MANILA, Philippines — The government is ramping up efforts to address outstanding issues that would allow the Philippines to obtain the much coveted “A” rating from international credit raters.

In a press conference, Bangko Sentral ng Pilipinas Deputy Governor Diwa Guinigundo said a working group co-chaired by the central bank and the Department of Finance (DOF) are now addressing the issues raised by debt watchers including the current account (CA) position, per capita income and secrecy of bank deposits.

“We need the support of all the government agencies so that we can address all the outstanding issues raised by the different credit rating agencies,” Guinigundo said.

He said debt watchers have awarded an investment grade rating to the Philippines, allowing the government as well as the private sector to borrow at a lower cost in the international debt market.

Guinigundo said the Philippines recently bagged a credit rating upgrade from S&P to BBB+ or two notches above minimum investment grade or a notch below the much coveted “A” rating.

Likewise, Japan Credit Rating Agency (JCRA) upgraded the country’s outlook to positive from stable on a BBB+ rating.

On the other hand, Fitch Ratings and Moody’s Investors Service have affirmed their BBB and Baa2 ratings, respectively, for the Philippines. Both ratings are one notch above the minimum investment grade.

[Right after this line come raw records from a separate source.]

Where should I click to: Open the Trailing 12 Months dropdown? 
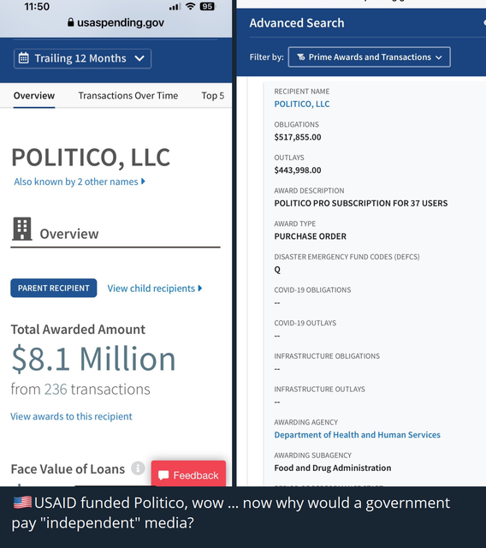pyautogui.click(x=82, y=58)
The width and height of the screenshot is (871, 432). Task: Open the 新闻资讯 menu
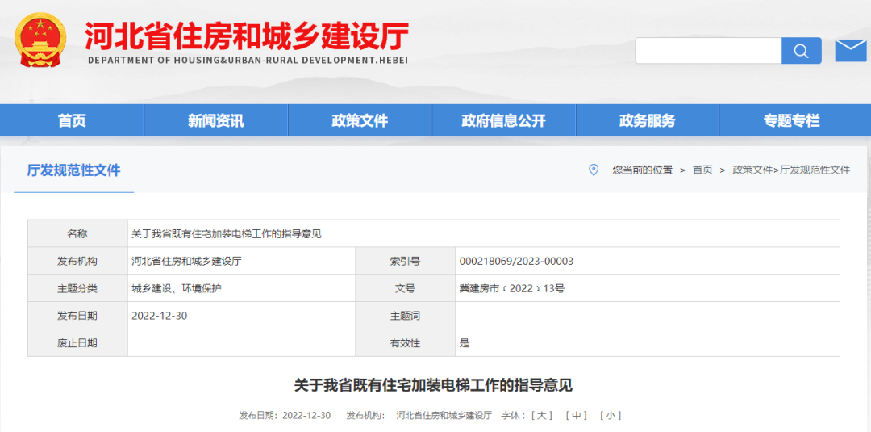pos(215,120)
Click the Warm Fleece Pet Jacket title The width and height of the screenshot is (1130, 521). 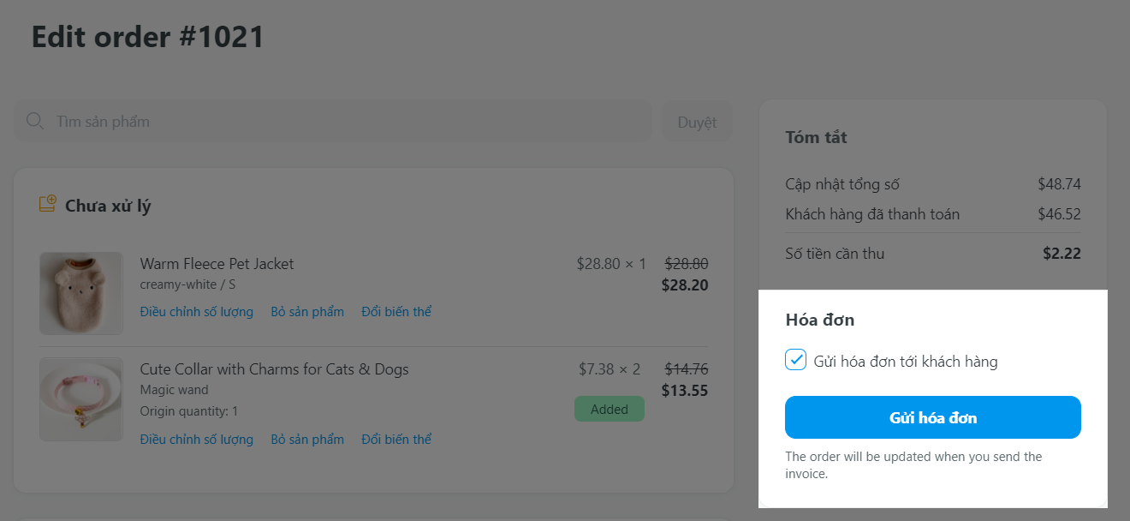tap(217, 264)
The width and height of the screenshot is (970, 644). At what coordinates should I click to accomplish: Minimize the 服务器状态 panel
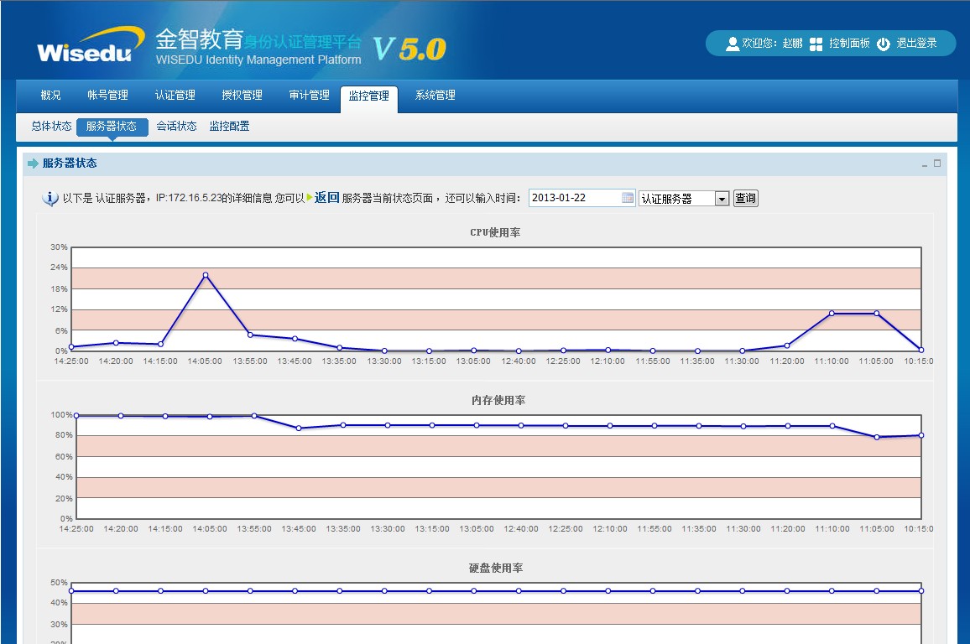[923, 164]
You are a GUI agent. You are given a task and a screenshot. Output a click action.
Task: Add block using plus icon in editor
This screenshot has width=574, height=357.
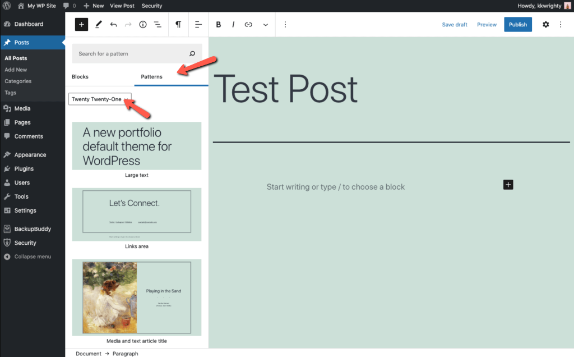pos(508,185)
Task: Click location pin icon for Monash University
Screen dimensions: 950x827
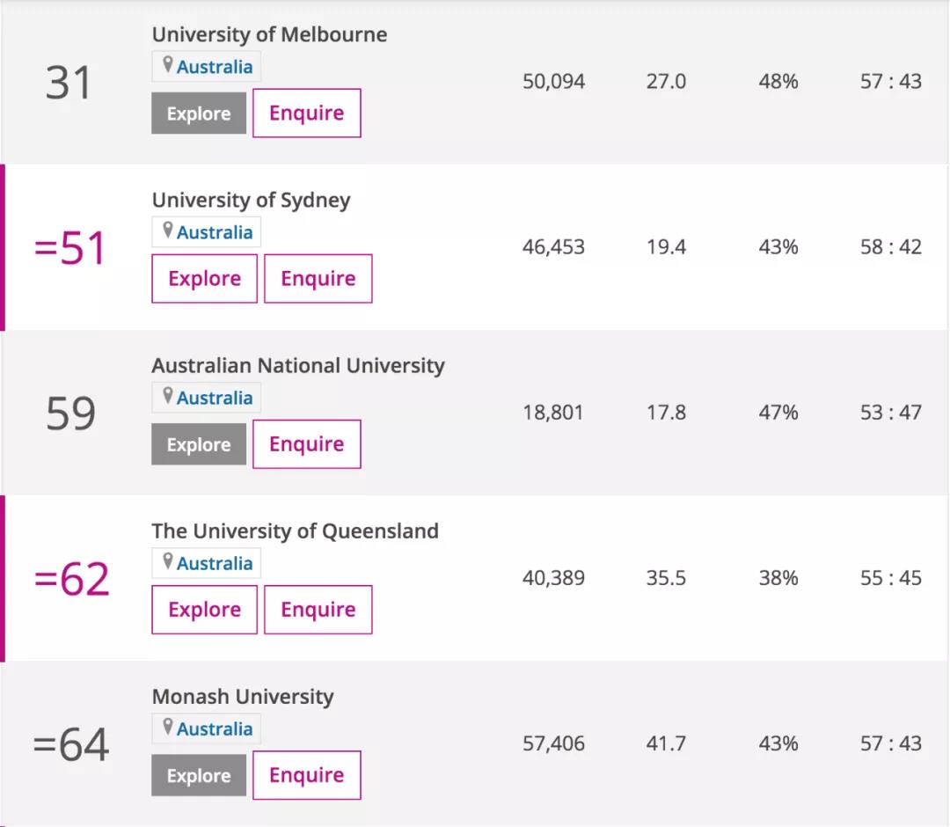Action: 167,728
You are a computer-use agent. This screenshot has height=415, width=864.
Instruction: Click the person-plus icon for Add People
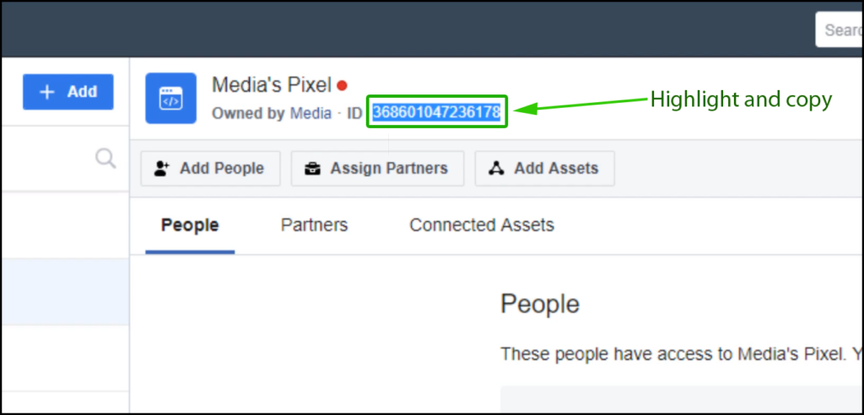pyautogui.click(x=161, y=169)
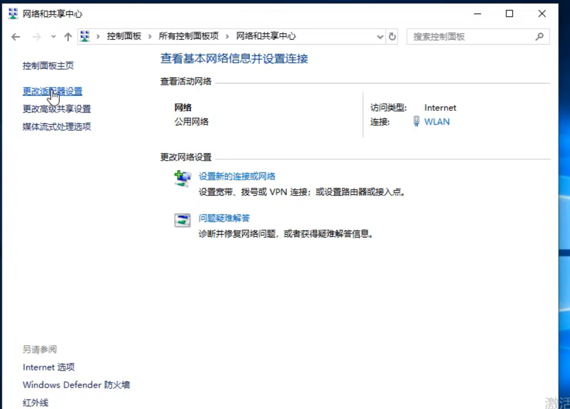
Task: Click the refresh button in address bar
Action: [392, 36]
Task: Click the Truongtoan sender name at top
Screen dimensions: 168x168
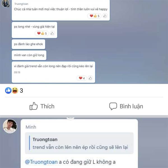Action: [21, 4]
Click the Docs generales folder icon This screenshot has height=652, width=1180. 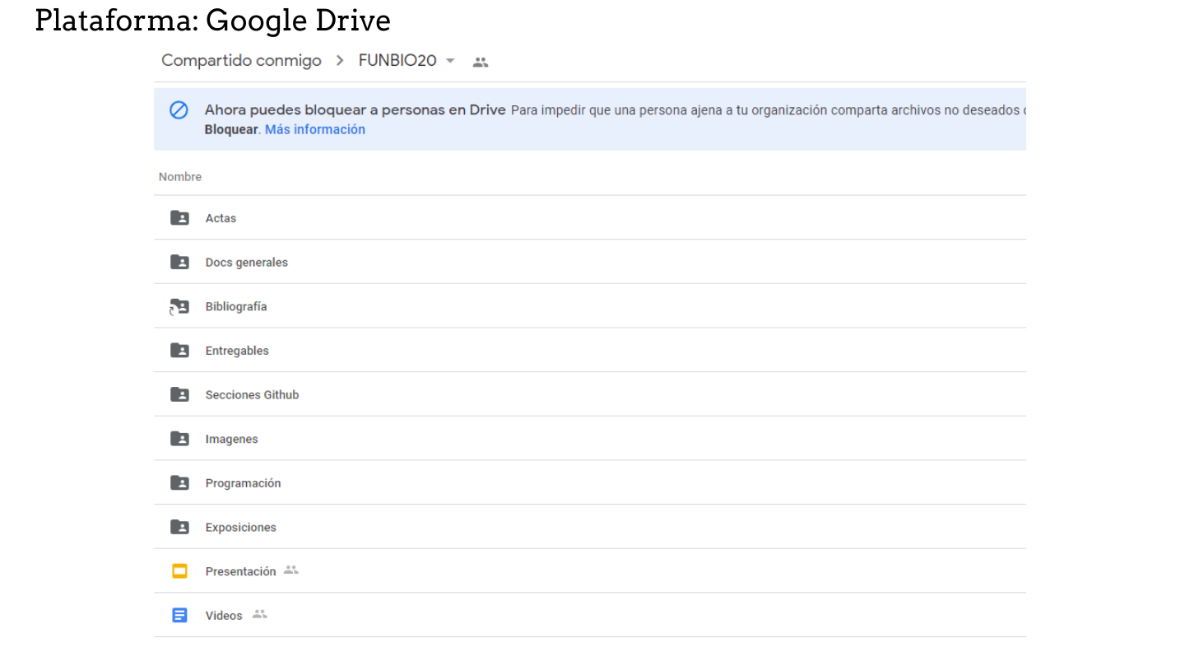coord(179,263)
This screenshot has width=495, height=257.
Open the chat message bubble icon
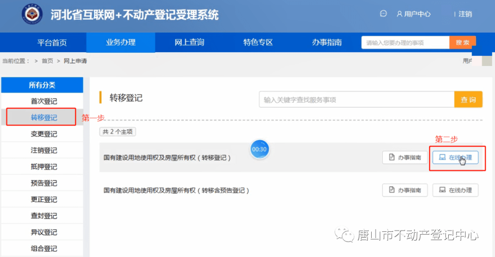click(x=384, y=14)
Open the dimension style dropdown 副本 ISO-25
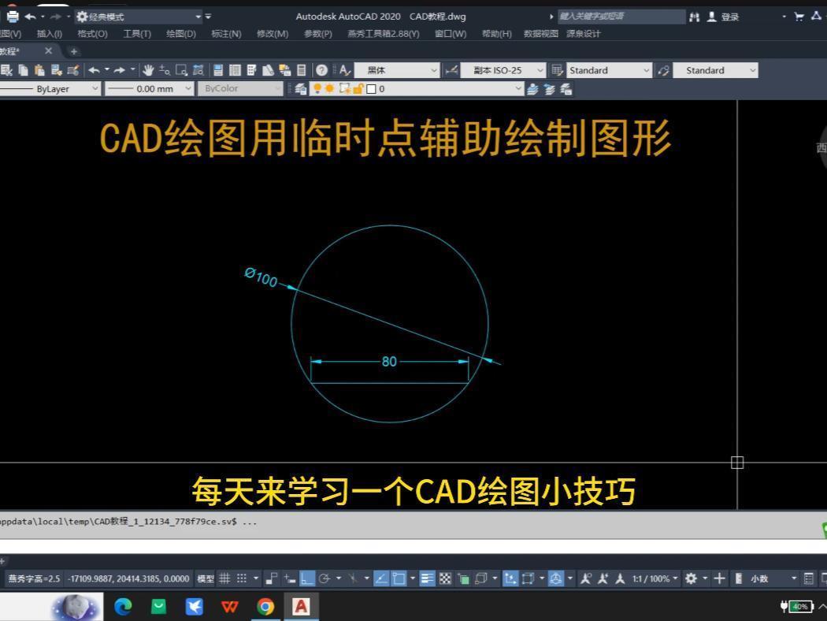827x621 pixels. (502, 70)

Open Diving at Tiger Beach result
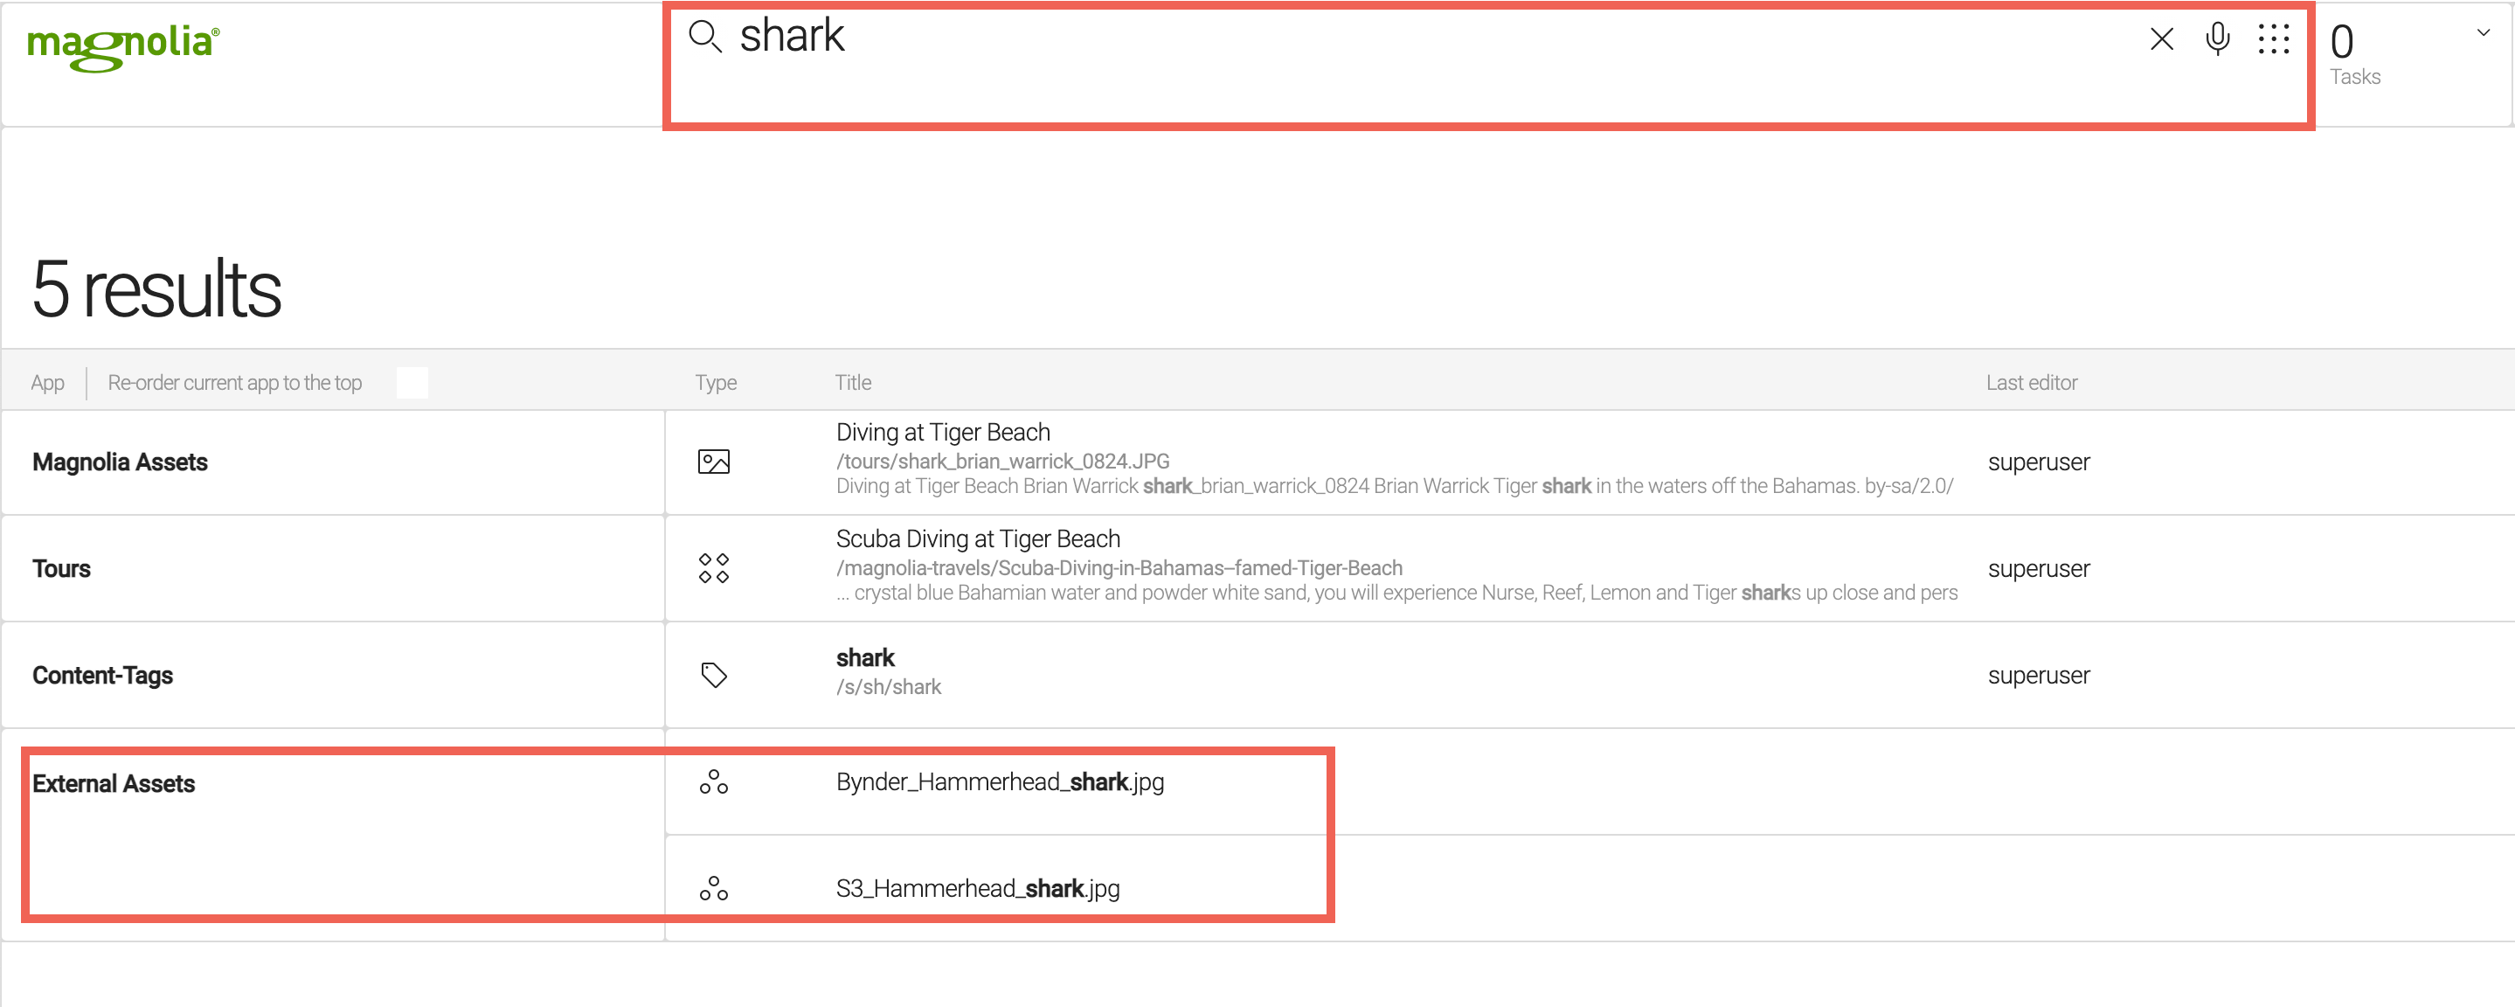pos(942,432)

“What we want is, for the next 18 months, that we’re able to address all the issues raised, including per capita income, the current account, including those issues pertaining to secrecy of bank deposits. Once these are addressed probably we can expect some kind of an upgrade in the next 18 months,” Guinigundo said.

The Philippines borrows heavily from both the offshore and debt markets as it continues to spend more than the revenues it raises.

It recently raised P19 billion after it returned to the Chinese debt market through the issuance of three-year panda bonds. The bonds were priced at 3.58 percent, which allowed the government to achieve a tight spread of 32 basis points above the benchmark.

“If you recall we raised funds through the panda bond market. And they gave us 32 basis points. A bond that is given 32-basis points above the benchmark is actually triple A,” Guinigundo said.